Investment Implications
For technology investors, the Microsoft-Skype transaction provides a valuable signal about market dynamics and competitive positioning:
Short-term tactical opportunities: Microsoft's acquisition likely prompts competitive responses from Google, Apple, and other platform companies. Watch for increased M&A activity in communication and social applications, potentially creating exit opportunities for portfolio companies with user scale but uncertain monetization. However, recognize these as tactical exits rather than strategic validations.

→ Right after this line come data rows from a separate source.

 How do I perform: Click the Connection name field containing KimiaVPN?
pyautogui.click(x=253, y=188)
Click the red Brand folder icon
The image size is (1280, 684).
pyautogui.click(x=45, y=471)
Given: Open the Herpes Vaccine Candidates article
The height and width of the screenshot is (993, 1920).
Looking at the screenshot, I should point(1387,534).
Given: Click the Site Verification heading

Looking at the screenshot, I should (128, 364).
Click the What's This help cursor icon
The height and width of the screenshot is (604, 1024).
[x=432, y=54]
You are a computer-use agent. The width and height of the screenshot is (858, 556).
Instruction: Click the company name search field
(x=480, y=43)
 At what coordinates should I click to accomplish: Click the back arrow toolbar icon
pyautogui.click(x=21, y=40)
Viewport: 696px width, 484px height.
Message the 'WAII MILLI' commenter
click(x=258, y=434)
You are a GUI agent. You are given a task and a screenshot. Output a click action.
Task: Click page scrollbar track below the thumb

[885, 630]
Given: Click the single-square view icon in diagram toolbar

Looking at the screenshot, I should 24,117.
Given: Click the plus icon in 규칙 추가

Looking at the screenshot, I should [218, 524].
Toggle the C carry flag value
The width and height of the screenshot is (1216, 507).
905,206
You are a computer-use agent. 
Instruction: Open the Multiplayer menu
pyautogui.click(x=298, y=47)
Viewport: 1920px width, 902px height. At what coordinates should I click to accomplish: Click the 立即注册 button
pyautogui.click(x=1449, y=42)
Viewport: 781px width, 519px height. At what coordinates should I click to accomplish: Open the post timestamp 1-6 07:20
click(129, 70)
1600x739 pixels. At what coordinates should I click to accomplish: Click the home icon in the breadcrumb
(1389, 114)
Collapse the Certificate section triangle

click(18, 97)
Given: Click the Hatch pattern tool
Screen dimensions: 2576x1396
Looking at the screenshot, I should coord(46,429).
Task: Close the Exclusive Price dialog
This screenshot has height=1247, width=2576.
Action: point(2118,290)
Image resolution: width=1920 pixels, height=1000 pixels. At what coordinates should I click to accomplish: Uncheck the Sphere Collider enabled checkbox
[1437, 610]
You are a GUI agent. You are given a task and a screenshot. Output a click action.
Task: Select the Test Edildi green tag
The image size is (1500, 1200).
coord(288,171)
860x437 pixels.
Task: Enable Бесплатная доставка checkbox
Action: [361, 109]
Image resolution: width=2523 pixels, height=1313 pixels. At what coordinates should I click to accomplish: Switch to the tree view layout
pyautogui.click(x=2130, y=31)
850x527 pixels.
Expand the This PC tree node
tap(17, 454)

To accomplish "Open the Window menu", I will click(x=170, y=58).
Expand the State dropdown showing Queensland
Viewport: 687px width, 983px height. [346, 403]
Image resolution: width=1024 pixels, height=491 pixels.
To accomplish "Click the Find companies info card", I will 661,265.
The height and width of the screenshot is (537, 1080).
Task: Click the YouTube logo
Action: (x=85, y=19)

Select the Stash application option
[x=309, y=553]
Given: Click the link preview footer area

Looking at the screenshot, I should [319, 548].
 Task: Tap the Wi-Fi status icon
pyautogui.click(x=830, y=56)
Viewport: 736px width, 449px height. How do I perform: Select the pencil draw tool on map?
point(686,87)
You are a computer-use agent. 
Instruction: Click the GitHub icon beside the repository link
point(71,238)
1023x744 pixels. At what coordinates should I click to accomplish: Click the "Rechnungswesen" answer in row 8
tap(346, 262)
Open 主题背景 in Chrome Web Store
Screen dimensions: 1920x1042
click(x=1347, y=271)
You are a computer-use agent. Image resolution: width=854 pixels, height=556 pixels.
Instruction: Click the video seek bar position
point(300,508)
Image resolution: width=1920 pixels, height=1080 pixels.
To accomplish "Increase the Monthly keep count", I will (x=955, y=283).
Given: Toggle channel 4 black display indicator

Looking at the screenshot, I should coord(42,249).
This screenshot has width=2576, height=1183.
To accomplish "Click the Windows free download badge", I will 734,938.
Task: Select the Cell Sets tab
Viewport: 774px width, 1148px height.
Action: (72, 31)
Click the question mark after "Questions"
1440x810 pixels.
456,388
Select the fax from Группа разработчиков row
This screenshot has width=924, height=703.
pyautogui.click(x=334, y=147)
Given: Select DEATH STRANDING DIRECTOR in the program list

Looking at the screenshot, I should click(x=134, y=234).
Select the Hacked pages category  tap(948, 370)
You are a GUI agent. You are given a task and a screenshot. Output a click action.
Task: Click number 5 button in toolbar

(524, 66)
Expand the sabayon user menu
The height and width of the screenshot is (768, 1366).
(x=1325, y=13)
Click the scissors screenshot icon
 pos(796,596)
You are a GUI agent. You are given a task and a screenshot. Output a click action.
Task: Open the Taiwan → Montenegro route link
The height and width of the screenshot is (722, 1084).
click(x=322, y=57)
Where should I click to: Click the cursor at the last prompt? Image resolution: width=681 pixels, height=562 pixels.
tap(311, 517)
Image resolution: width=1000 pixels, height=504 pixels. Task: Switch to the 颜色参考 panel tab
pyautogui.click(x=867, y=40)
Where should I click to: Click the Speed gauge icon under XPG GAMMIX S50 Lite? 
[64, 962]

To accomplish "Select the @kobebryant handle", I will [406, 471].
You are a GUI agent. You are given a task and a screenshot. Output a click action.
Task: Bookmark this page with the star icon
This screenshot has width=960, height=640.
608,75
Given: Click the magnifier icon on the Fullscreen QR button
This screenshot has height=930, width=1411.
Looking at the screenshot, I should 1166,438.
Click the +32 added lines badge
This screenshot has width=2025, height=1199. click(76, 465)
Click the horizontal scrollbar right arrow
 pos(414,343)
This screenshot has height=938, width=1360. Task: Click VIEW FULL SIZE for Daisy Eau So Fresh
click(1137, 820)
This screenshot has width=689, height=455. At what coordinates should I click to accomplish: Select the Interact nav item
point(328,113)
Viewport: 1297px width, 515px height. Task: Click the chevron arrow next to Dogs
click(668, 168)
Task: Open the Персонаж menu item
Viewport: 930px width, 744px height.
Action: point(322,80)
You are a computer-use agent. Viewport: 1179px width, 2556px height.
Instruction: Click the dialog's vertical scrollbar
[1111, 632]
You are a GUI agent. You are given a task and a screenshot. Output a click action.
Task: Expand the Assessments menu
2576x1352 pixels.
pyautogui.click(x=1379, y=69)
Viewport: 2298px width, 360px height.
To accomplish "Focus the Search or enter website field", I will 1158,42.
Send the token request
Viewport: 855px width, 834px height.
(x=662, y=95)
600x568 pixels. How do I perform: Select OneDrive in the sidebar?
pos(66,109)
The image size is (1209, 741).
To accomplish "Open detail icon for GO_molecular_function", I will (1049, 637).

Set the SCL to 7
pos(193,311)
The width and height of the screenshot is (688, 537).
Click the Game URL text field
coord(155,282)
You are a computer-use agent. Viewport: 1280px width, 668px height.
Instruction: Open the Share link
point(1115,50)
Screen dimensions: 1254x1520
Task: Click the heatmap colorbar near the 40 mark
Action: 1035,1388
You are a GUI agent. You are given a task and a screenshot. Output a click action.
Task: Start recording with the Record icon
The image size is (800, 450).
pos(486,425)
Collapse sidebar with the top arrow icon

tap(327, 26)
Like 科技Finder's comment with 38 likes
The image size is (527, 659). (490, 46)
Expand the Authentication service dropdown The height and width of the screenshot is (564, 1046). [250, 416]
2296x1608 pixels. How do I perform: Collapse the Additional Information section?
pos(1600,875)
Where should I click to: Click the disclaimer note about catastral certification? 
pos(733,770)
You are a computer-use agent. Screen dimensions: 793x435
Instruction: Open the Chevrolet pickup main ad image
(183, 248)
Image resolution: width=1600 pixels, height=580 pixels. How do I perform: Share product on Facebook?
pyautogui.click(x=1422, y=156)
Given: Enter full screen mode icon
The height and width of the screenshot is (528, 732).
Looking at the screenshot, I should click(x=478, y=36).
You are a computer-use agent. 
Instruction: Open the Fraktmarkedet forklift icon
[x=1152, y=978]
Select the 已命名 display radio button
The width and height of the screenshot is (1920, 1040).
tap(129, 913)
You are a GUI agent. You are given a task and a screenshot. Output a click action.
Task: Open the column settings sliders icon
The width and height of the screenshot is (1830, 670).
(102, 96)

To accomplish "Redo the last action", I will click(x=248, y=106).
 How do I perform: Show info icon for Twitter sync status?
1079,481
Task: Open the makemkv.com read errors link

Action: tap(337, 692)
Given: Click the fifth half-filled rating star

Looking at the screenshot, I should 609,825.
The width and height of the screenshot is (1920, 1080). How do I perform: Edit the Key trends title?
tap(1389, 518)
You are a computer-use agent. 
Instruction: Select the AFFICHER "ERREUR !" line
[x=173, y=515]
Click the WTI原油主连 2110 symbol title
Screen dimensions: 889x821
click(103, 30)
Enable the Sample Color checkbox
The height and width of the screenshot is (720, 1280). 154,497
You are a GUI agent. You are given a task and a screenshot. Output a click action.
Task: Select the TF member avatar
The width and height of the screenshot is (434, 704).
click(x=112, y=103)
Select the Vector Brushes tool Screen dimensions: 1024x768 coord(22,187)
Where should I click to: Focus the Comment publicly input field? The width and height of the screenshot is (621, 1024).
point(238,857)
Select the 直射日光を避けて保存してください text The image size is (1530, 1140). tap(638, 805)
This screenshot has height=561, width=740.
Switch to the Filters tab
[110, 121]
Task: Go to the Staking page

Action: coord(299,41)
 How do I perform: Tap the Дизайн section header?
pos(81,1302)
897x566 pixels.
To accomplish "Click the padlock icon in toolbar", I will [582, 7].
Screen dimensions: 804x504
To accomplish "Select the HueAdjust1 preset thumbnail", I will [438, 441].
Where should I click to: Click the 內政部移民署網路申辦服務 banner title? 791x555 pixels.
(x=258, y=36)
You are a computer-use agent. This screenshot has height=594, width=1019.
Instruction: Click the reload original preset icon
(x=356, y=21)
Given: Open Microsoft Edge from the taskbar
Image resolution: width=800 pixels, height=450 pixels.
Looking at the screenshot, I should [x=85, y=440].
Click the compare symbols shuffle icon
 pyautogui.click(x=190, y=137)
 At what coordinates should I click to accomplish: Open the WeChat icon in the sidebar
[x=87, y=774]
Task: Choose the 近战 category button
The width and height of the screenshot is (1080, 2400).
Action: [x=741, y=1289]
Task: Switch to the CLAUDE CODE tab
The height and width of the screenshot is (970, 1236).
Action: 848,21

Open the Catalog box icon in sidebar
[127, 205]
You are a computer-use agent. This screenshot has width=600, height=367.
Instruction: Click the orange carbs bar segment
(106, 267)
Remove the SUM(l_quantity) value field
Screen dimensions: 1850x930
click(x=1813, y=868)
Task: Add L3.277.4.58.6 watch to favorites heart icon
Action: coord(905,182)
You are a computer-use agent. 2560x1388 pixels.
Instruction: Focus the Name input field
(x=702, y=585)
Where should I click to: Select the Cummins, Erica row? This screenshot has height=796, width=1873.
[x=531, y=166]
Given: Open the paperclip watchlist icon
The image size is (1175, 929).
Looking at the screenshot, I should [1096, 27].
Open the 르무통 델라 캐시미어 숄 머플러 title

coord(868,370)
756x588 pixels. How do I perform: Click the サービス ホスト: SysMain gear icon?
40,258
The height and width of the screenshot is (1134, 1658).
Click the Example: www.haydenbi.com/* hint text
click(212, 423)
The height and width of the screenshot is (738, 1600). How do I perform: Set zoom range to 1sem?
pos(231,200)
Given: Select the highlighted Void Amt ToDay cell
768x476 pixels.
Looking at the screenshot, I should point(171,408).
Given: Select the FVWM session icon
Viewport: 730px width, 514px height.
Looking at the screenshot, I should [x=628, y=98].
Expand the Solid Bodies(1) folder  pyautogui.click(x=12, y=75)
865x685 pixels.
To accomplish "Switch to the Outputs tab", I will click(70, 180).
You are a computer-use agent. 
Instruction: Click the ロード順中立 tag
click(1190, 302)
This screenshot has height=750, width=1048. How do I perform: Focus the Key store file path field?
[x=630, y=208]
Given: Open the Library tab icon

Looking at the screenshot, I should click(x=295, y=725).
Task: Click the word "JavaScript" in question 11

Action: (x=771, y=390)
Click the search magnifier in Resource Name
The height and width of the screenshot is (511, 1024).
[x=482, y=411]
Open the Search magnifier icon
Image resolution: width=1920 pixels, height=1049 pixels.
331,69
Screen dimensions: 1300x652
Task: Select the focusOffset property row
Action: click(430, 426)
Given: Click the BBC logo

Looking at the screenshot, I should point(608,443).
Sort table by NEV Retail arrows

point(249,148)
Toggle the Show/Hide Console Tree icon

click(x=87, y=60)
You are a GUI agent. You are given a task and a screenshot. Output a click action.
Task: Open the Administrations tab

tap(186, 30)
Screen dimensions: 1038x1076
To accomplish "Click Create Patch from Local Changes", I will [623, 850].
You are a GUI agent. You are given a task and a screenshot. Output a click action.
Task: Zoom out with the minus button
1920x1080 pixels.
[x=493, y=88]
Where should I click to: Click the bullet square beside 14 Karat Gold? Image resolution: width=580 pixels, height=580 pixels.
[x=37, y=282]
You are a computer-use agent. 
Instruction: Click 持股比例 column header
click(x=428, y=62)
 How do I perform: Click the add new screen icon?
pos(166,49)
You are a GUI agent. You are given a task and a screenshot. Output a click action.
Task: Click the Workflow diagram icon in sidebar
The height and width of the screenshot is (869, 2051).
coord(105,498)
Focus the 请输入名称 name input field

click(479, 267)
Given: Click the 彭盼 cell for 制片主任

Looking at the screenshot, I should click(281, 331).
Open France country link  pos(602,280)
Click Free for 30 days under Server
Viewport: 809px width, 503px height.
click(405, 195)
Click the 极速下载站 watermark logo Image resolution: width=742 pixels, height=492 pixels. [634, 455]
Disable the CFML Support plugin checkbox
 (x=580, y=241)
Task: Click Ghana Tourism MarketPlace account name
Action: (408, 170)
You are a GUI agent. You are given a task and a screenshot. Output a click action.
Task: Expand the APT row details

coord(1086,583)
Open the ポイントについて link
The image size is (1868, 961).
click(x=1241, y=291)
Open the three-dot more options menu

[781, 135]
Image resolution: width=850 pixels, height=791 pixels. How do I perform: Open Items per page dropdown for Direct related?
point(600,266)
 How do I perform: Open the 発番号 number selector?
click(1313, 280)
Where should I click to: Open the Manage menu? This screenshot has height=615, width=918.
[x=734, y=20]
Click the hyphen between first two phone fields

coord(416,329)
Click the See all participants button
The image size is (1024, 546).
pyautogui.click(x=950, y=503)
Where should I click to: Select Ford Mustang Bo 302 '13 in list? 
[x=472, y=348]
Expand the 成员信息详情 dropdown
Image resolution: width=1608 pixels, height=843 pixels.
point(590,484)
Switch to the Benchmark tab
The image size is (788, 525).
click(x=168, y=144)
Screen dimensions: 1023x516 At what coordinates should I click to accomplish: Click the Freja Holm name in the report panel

Platform versus application investments: Reinforce the discipline of distinguishing between platform and application investments. Applications can generate excellent returns at appropriate valuations, but they rarely justify premium multiples during architectural transitions. The sustainable investments during this period are companies building infrastructure advantages: AWS-style cloud platforms, mobile development tools, identity and payment systems that span platforms.
Incumbent vulnerability: Microsoft's willingness to pay 32x operating income for a consumer application with weakening competitive positioning suggests the company's strategic options are more limited than its balance sheet implies. This creates opportunities for disruptive investments that assume continued incumbent weakness rather than effective response. Windows Phone's failure to gain traction opens space for third-ecosystem bets or platform-agnostic development tools.
Communication unbundling: The communication services market is fragmenting rather than consolidating. The winning strategy is not to own the integrated communication suite but to own specific high-value components: mobile messaging (WhatsApp), asynchronous video (YouTube), ephemeral sharing (emerging), location-based presence (Foursquare and competitors). Each of these can be larger than Skype's current business while requiring less capital to build.
The broader lesson is that mature company M&A often represents expensive validation of market categories while missing the genuine innovation occurring at the architectural level. The companies building the next generation of communication services are not commanding billion-dollar valuations today—they are small teams with novel approaches to mobile-native experiences. That is where attention and capital should focus.
Microsoft will undoubtedly present integration plans, synergy estimates, and strategic rationales that sound compelling. The company has talented engineers and substantial resources. But the fundamental issue is not execution—it is strategic conception. The company is fighting yesterday's platform war while tomorrow's platform war is being won by competitors with different architectural assumptions. The Skype acquisition will be remembered not as a strategic masterstroke but as an expensive symptom of strategic drift during a critical transition period.